Paul noted yesterday the bizarre and disquieting attack Donald Trump made Tuesday on New Mexico’s Republican Governor Susana Martinez. Is there an intelligible reason he might think this is a politically shrewd thing to do, or is this just another example of Trump improvising as he goes and letting loose some inner misogyny?
I don’t know whether Martinez is a good or a bad governor. I’ve heard both, but haven’t had the time to investigate it much. I suspect it’s a balanced scorecard. But even if she’s been a bad governor, you’d still want the help of Republican governors in states that might be in play in November, and New Mexico has been close in some recent elections.
In the same appearance, I note that Trump once again talked about how Bernie Sanders has been poorly treated by the Democratic Party, suggesting Bernie should run as an independent, which would guarantee Trump’s victory. That calculation is transparent and rational, if remote.
Maybe Trump is actually running as a de facto independent. Certainly in his issue stands he’s departing from Republican orthodoxy. He says he’s open to higher income taxes on the rich (depending on the time of day), flirts with outright trade protectionism, threatens to upend the entire architecture of our postwar alliances, and—the most important departure of all—pledges not to make any changes to key entitlement programs (Social Security, Medicare), whose dominant share of the federal budget and inevitable insolvency cannot be avoided for very much longer.
It is possible to make out some shrewdness if not seriousness to some of these positions. Michael Lind, whom I often find tedious and annoying, has an interesting article up in Politico this week showing that Trump’s positions on many of these issues are actually closer to the majority views of rank and file Republican voters:
In March of this year, a Pew Research Center poll showed that 68 percent of Republicans and Republican-leaning voters opposed future reductions in Social Security benefits — almost the same amount of support found among Democrats and Dem-leaning voters (73 percent). Republicans who supported Trump were even more opposed to Social Security benefit cuts, at 73 percent. And even among those who supported Kasich, 62 percent opposed cuts in Social Security benefits — even though Kasich, himself, is in favor of cutting entitlements.

▸ Supplied information
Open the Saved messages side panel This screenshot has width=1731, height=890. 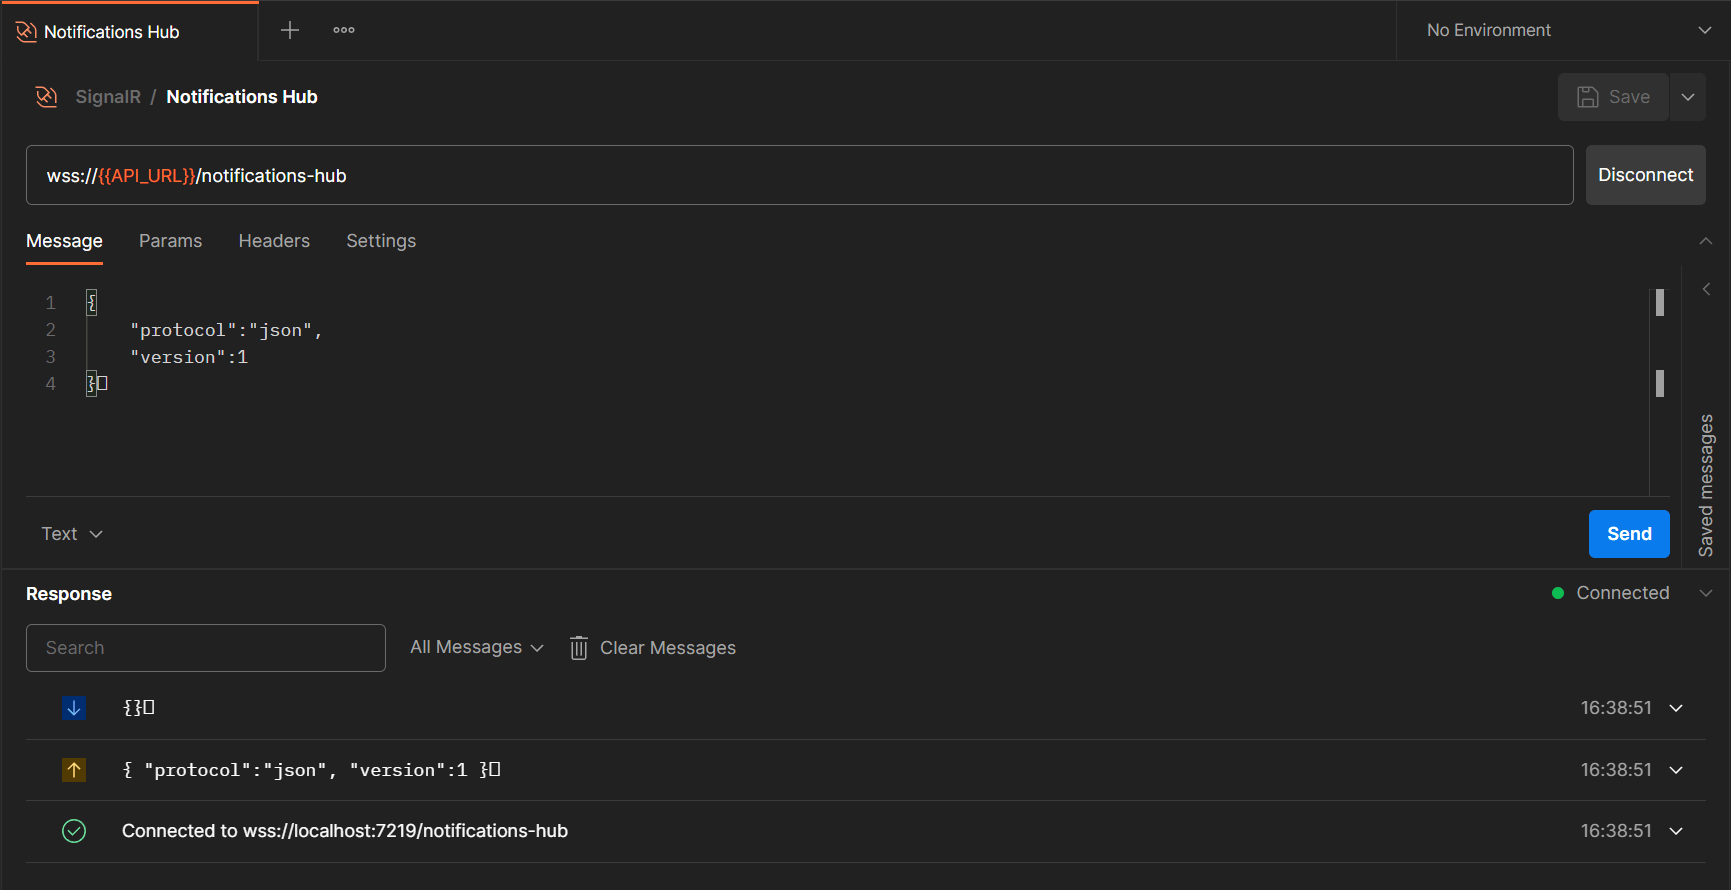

▸ Your goal
List each of Trump's issue stands that the text on Trump and Governor Martinez says depart from Republican orthodoxy.

▸ Response
- Being open to higher income taxes on the rich (depending on the time of day)
- Flirting with outright trade protectionism
- Threatening to upend the entire architecture of postwar alliances
- Pledging not to make any changes to key entitlement programs (Social Security, Medicare)